Rows from a collection:

# # # # #

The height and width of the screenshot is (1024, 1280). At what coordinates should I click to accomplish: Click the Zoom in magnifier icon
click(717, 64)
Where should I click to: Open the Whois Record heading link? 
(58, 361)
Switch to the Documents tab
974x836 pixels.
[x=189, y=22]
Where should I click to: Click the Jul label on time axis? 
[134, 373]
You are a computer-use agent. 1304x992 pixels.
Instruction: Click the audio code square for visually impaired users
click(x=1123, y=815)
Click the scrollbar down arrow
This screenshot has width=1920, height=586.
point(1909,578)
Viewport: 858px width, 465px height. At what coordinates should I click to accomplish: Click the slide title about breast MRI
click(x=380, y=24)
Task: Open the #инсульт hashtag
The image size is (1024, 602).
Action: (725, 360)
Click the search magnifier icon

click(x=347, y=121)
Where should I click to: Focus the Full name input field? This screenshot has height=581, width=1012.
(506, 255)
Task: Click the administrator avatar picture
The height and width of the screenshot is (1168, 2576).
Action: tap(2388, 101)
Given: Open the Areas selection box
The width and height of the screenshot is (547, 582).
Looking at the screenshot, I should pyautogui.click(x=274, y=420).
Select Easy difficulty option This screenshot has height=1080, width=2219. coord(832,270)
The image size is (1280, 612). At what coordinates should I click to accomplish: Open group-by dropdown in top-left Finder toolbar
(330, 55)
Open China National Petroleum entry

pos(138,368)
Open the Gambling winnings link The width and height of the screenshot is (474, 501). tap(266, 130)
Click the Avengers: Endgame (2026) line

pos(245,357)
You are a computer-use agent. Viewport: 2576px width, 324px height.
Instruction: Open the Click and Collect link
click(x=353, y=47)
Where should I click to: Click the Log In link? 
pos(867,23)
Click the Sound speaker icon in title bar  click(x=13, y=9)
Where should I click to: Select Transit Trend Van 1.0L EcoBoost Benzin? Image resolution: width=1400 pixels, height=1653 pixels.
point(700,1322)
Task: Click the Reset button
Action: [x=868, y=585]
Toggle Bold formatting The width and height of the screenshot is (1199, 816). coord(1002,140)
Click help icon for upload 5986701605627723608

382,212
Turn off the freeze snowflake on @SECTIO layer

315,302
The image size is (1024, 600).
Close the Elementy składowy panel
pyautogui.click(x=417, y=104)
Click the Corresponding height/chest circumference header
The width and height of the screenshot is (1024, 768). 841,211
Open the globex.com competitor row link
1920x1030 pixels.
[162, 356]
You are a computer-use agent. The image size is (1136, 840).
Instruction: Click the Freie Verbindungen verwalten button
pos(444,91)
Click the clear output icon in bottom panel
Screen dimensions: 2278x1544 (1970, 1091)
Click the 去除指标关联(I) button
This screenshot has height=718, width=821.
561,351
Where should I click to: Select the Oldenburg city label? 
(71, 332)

# # # # #

Required task: Copy out, unchanged, the rows from the line containing "Where should I click to: Focus" through the line containing "Toggle Bold formatting", including both of those lines.

Reply to the task:
Where should I click to: Focus the Full name input field? This screenshot has height=581, width=1012.
(506, 255)
Task: Click the administrator avatar picture
The height and width of the screenshot is (1168, 2576).
Action: tap(2388, 101)
Given: Open the Areas selection box
The width and height of the screenshot is (547, 582).
Looking at the screenshot, I should pyautogui.click(x=274, y=420).
Select Easy difficulty option This screenshot has height=1080, width=2219. coord(832,270)
The image size is (1280, 612). At what coordinates should I click to accomplish: Open group-by dropdown in top-left Finder toolbar
(330, 55)
Open China National Petroleum entry

pos(138,368)
Open the Gambling winnings link The width and height of the screenshot is (474, 501). tap(266, 130)
Click the Avengers: Endgame (2026) line

pos(245,357)
You are a computer-use agent. Viewport: 2576px width, 324px height.
Instruction: Open the Click and Collect link
click(x=353, y=47)
Where should I click to: Click the Log In link? 
pos(867,23)
Click the Sound speaker icon in title bar  click(x=13, y=9)
Where should I click to: Select Transit Trend Van 1.0L EcoBoost Benzin? Image resolution: width=1400 pixels, height=1653 pixels.
point(700,1322)
Task: Click the Reset button
Action: [x=868, y=585]
Toggle Bold formatting The width and height of the screenshot is (1199, 816). coord(1002,140)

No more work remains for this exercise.